Pushing the limits

One of the informal measures I use to determine my level of fitness is to see which is stronger:  my legs or my heart.  If my legs are pumping as hard as they can, screaming “Stop!” while my heart is chuckling, “Is that all you got, Bub?”, then I know that my legs need a little work.  Give me a month or two of training and my legs will be screaming down to engineering for more power and ol’ Scotty will be crying, “I canna give it any more, Captain!  She’s about to blow already!”  Spock, by the way, is deep in meditation hoping that the madness that has infected the human crew won’t claim him.  Chekov is staring blankly at the viewscreen, plotting a course for Boobella III where the women are busty, blonde, and very friendly.

It doesn’t take too much training for my legs to outpace my heart.  My maximum heart rate, according to the “220 minus age” rule of thumb, is 176 beats per minute.  When I’m out of shape I have a tough time getting my legs to push my heart that hard.  But when I’ve been training regularly I can push my heart rate to 190 and keep it there for five or ten minutes.  My doctor about jumped out of his skin when I told him that, and ended up giving me a five minute lecture about how there’s no significant cardiovascular fitness gain by pushing my body that hard and that by doing so I risk tearing plaque from my artery walls (assuming there is any) and causing an instant heart attack.  I decided that I won’t tell my doctor about those experiments any more.

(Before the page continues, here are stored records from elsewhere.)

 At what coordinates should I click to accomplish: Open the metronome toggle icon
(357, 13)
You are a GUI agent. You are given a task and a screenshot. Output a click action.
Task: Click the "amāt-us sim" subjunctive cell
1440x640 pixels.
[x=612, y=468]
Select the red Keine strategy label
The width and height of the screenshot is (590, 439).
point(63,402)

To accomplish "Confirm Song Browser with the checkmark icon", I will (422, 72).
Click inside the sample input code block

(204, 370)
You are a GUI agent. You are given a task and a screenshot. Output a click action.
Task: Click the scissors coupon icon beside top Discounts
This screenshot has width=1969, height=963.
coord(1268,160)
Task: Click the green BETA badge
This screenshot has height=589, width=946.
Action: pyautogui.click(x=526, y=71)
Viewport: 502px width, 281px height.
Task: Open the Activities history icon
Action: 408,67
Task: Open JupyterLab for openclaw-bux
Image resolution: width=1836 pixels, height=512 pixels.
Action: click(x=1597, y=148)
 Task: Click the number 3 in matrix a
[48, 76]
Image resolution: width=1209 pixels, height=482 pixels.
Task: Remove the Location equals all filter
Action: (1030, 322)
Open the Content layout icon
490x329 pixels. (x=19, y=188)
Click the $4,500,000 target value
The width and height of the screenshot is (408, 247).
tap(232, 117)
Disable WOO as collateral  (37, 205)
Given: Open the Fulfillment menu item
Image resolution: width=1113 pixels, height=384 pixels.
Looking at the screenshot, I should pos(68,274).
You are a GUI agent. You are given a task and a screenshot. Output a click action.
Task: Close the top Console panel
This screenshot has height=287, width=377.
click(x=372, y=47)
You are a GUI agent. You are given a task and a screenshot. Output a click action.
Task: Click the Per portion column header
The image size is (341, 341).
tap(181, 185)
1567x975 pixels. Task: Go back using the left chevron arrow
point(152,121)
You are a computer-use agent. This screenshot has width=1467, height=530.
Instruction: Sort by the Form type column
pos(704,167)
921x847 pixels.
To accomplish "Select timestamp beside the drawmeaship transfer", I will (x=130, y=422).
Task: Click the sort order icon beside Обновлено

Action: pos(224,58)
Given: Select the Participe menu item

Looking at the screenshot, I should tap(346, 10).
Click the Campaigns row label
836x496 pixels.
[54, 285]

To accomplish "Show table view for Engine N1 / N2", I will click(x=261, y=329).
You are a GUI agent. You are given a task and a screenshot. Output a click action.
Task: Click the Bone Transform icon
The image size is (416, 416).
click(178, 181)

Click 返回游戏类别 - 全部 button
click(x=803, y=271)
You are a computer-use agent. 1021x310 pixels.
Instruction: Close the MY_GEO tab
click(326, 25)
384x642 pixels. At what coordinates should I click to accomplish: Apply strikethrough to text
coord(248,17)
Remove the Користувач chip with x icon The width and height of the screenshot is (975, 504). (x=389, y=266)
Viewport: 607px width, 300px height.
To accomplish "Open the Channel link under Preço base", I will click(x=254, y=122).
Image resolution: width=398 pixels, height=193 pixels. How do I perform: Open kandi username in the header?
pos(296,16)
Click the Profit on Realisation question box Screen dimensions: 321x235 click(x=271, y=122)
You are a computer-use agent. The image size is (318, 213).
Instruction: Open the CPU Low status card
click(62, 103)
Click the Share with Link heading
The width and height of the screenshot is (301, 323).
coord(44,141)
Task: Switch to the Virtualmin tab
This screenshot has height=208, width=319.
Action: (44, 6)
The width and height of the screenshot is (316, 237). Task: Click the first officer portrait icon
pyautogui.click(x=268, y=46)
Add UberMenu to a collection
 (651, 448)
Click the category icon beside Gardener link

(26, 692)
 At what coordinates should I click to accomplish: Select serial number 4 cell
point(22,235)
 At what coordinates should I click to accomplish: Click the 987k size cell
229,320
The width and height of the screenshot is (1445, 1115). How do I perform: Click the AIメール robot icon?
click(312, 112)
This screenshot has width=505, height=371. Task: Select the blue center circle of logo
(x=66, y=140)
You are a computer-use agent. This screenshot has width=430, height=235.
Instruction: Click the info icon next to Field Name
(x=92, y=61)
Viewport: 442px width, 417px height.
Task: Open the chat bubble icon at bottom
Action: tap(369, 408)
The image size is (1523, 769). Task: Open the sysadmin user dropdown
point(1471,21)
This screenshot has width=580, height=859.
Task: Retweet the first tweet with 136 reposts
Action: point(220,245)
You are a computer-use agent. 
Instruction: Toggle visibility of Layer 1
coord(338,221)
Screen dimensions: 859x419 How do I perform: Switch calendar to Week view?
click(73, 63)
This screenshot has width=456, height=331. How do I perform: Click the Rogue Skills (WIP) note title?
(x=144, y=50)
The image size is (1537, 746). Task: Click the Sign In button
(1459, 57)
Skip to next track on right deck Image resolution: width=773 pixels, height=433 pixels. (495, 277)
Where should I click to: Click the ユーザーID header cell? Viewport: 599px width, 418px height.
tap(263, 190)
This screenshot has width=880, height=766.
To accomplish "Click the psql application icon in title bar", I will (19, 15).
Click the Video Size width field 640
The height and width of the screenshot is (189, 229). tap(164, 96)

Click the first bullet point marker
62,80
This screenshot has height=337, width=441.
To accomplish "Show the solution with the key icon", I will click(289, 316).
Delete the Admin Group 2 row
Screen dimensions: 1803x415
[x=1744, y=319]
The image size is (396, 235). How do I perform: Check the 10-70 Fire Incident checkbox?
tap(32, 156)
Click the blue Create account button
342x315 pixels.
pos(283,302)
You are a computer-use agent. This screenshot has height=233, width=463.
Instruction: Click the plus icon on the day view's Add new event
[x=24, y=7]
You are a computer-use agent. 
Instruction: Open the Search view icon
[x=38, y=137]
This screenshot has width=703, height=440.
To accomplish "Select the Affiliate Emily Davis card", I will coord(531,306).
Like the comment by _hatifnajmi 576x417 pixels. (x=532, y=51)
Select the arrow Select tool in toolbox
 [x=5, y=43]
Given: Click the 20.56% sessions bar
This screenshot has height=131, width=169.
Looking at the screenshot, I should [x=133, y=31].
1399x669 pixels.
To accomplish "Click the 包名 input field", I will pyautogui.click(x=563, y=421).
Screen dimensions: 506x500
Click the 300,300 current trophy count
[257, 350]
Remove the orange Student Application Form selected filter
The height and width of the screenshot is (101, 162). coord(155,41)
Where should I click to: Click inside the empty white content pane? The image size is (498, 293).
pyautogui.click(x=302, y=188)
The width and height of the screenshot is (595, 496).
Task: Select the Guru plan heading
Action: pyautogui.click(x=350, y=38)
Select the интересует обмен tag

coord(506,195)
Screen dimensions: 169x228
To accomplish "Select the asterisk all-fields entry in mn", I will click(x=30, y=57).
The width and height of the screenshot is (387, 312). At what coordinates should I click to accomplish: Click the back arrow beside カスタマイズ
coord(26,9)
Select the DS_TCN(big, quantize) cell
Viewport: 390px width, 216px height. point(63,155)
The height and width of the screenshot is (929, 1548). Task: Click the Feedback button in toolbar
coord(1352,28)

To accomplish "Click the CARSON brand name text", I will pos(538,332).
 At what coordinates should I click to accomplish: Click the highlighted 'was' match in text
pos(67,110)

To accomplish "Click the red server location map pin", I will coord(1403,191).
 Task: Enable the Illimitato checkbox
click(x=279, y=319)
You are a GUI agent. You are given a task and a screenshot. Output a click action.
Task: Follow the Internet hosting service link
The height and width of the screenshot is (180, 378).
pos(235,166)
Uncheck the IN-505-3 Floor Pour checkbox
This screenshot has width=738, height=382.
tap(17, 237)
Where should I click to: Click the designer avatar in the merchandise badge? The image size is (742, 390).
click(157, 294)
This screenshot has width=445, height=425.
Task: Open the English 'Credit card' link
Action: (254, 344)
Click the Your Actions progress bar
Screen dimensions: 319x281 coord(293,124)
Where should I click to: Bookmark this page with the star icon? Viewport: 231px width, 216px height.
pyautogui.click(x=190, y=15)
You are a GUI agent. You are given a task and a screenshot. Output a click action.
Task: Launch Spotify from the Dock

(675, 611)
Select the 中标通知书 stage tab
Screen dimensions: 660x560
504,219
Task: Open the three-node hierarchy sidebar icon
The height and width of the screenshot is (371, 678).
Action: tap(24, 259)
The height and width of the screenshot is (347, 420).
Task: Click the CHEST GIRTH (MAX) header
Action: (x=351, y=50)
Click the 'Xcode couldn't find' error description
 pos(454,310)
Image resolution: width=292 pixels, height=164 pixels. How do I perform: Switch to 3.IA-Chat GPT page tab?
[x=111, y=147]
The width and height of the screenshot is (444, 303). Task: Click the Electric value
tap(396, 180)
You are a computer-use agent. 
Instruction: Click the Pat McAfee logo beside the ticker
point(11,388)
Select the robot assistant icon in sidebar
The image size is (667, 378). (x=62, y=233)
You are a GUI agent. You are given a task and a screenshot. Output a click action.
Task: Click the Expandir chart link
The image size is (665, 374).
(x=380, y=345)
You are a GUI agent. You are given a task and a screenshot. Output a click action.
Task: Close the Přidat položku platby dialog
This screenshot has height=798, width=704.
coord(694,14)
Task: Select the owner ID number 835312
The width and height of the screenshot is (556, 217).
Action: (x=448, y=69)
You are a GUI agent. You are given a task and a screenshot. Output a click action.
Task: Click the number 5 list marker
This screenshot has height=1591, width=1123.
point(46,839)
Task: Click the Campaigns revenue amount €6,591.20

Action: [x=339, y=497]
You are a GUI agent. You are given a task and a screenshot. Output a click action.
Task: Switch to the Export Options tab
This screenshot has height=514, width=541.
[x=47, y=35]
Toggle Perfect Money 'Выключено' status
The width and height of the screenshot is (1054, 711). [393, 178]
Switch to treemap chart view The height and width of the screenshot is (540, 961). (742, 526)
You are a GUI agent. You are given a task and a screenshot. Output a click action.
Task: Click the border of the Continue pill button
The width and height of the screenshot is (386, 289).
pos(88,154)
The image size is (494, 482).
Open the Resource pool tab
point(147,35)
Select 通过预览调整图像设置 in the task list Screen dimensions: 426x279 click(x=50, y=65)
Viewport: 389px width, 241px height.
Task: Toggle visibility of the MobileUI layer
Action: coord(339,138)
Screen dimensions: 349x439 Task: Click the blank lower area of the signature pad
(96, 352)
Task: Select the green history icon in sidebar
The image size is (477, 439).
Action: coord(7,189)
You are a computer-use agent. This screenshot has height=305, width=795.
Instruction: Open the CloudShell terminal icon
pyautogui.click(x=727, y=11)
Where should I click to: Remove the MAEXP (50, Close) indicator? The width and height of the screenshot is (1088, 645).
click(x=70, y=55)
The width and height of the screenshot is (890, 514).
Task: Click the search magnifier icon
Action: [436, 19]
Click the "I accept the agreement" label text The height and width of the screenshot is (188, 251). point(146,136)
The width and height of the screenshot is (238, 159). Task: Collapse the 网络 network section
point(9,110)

He’s right, though.  From a cardiovascular fitness standpoint, you gain almost nothing by pushing your body beyond about 80% of your maximum heart rate.  The ideal aerobic exercise range, and where your body burns fat most efficiently, is between 65% and 80%:  in my case between 114 and 141 beats per minute.  Pushing beyond that you enter anaerobic territory, where you’re starving your body of oxygen and burning muscle glycogen rather than fat.  It’s great training for professional athletes who regularly push their bodies to the limit, but mere mortals should be very cautious about exercising that hard.